You are the real expert on your body. No doctor, no nutritionist, no "expert" is more of an expert on what nourishes you best than you are. But in order to become a real expert, you need to view your eating with compassion, with interest, with awareness, and with curiosity. Jumping into guilt or shame, or bringing it into the moral realm, simply short-circuits that "knowing."
The other problem with feeling guilt ("I did something bad") and shame ("I am bad") about food and eating is that it perpetuates a cycle of unworthiness, dieting and overeating. When you feel like you've done something bad or you are bad, you may find yourself engaged in punishment, self-sabotage, and deprivation. This becomes a vicious cycle, leading to more bad feelings and more of a need to "try to make yourself good" by eating "good" food.
And of course this strategy usually backfires. It's human nature to WANT exactly what you CAN'T have! (If you have children, you have seen this in action more than a million times, I am guessing!). So the more you try to be virtuous by abstaining from your favorite "bad" foods, the more you are likely to crave them.
And the opposite is also true: the better you feel ("I am worthy," "I am doing the best I can," "I deserve to eat food that is nourishing and tastes great," etc.), the better you will continue to feel and the easier it will be to feed yourself foods that truly enhance your health and wellbeing.
We feel guilty about enough things - let's agree that food does not have to be added to that list!
The truth is, we are all worthy - whether we eat sugar or not, whether we drink coffee or green tea, whether we eat meat or are vegetarians. We are all entitled to good health, to loving relationships, to happiness and joy, to safety and wellbeing. It is time to drop the guilt and the shame around food and eating. It is time to relegate food to its appropriate place in our life - to nourish and satisfy our bodies and our minds, to please our palate, and to share with loved ones.
Here are a few suggestions that might help get you off the bad-good rollercoaster:
1) The next time you find yourself eating a food you consider bad (but you actually like), STOP. Put it on a plate. Light a candle. Sit down. Enjoy every single bite.
2) Carry around your favorite "bad" food with you all the time. Welcome it into your life. Allow yourself to befriend it rather than making it the evil enemy. When you do choose to eat it, savor it.

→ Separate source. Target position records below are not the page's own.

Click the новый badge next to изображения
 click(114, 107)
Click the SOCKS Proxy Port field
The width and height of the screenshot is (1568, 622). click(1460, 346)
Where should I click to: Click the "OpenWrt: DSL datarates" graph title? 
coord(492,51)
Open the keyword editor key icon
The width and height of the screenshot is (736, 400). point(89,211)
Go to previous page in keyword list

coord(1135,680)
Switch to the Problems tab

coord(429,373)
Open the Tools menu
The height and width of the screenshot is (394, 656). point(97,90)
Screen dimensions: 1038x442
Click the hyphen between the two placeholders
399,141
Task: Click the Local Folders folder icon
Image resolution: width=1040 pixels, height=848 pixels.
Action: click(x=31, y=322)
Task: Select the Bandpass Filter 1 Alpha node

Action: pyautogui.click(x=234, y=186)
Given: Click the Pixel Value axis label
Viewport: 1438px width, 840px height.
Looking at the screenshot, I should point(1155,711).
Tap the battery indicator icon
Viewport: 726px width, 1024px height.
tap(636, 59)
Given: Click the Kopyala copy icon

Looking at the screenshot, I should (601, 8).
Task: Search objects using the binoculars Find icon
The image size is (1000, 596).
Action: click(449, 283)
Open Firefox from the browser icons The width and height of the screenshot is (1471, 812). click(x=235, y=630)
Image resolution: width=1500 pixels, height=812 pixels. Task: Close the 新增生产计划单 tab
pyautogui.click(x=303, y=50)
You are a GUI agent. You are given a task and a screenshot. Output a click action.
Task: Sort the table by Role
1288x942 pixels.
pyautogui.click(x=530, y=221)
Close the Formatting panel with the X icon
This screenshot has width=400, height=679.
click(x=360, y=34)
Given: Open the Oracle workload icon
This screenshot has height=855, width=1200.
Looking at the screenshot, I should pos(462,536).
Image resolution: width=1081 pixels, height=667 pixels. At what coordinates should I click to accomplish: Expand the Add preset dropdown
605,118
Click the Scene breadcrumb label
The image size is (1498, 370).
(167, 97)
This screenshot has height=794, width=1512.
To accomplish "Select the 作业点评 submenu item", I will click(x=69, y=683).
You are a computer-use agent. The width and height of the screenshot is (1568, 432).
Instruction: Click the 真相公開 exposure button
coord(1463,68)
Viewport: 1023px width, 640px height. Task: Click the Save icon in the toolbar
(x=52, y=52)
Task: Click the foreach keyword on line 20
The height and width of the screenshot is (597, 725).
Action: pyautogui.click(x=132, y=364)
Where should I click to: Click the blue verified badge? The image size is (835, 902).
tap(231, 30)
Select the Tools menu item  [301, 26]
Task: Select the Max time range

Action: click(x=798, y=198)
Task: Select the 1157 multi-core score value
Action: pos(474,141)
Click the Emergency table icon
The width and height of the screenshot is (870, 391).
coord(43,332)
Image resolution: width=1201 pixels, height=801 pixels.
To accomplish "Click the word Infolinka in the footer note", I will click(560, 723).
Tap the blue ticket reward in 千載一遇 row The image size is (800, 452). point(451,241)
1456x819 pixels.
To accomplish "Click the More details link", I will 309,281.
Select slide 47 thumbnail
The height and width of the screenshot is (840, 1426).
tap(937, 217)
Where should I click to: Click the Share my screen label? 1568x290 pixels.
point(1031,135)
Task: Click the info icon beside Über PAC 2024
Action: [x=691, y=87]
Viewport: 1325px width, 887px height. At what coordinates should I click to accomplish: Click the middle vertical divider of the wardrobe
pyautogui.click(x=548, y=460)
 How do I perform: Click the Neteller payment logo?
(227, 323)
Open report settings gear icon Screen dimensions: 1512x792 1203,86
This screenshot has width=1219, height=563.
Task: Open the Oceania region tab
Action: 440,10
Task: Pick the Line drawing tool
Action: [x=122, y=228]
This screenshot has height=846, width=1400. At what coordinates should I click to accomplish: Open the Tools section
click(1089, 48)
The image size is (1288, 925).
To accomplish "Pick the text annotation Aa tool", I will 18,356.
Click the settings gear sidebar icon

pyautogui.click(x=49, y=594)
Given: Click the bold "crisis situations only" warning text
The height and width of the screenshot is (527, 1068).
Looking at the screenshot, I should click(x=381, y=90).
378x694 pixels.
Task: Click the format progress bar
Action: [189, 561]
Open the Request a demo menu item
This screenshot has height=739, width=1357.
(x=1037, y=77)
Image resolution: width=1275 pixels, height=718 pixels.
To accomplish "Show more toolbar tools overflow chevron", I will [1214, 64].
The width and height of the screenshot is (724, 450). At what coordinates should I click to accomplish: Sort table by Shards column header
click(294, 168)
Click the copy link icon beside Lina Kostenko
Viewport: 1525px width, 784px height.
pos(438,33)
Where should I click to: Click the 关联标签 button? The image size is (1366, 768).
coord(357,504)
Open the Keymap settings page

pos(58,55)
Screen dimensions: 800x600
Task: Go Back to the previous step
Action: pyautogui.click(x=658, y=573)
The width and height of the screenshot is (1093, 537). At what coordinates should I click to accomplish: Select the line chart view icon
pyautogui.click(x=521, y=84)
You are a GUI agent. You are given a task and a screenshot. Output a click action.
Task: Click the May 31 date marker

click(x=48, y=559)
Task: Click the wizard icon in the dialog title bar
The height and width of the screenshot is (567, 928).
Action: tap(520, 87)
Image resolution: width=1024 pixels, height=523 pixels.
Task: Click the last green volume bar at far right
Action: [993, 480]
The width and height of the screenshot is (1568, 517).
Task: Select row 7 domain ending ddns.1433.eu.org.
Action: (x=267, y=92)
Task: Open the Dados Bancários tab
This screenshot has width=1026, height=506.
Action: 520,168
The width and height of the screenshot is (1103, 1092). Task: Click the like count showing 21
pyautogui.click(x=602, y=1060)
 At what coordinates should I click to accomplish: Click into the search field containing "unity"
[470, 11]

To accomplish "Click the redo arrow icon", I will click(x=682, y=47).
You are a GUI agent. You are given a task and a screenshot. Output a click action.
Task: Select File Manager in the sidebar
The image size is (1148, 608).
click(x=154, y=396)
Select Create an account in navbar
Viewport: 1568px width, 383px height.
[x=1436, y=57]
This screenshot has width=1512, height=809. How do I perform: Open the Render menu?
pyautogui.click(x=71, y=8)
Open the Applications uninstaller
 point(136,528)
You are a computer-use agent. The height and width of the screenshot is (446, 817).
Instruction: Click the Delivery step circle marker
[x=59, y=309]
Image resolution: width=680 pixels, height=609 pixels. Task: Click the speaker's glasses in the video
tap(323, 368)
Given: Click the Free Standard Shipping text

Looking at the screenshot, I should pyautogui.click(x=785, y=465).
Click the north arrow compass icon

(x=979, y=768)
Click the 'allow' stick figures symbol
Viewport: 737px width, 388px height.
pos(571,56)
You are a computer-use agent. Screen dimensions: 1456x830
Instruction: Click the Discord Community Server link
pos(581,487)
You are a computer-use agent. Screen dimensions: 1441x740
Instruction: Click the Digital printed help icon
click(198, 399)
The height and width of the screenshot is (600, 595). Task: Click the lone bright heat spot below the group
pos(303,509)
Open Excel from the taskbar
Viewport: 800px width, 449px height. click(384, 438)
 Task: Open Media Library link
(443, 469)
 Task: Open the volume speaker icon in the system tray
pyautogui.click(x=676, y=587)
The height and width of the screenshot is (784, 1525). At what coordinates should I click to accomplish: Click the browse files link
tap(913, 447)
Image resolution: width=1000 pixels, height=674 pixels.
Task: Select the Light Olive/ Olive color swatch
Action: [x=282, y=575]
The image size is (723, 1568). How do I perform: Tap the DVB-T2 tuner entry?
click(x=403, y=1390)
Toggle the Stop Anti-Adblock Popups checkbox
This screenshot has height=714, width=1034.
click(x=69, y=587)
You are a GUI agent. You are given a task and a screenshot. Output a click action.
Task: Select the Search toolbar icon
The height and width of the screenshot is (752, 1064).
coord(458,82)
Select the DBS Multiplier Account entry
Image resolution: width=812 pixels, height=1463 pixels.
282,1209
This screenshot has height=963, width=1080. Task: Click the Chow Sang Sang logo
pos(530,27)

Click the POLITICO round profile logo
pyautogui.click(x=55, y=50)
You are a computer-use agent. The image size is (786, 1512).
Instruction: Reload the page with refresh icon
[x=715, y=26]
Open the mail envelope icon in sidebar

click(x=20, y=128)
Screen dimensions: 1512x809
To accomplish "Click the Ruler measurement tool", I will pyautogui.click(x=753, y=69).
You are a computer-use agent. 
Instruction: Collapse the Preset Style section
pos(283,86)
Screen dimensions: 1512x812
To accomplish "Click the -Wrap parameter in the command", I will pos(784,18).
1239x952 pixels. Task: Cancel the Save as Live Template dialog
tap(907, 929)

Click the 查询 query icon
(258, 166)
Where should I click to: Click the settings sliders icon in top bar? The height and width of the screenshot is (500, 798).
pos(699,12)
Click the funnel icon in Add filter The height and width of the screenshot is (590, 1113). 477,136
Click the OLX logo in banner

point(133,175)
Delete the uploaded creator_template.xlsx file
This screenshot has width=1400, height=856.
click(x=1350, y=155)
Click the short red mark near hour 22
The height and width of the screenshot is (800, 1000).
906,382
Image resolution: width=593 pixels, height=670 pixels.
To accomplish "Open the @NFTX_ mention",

Notice how much you love it, and remind yourself that you can eat it anytime you want and that it's always there.
3) Take one full day to eat whatever you want without labeling. This is not a bad day or a good day, but just a day of exploration and discovery. Ask yourself what would feel most nourishing and pleasing in that moment, notice what your body (or mind) really wants. Take special note of how you feel - emotionally and physically - after each meal. What does this "freedom" feel like?
4) If you have children, acknowledge their love of sweets and "white" foods (or whatever), without making it a value judgment ("of course you love ice cream - it tastes yummy!"), while at the same time, setting limits as the adult ("I wish we could eat it all day too, but too much ice cream isn't healthy for our bodies or our brains"). We can teach our children about healthy nutrition in a way that leaves the guilt out of it.
So let Santa have his "bad or good" song, and keep that unhelpful concept out of your relationship to food. Consider valuing yourself right now, rather than waiting until you eat "perfectly" or reach your "perfect" weight or finally feed your children the "right" amount of vegetables. Let's celebrate this season by putting our judgments away, and recognizing the inherent goodness in ourselves and in each other.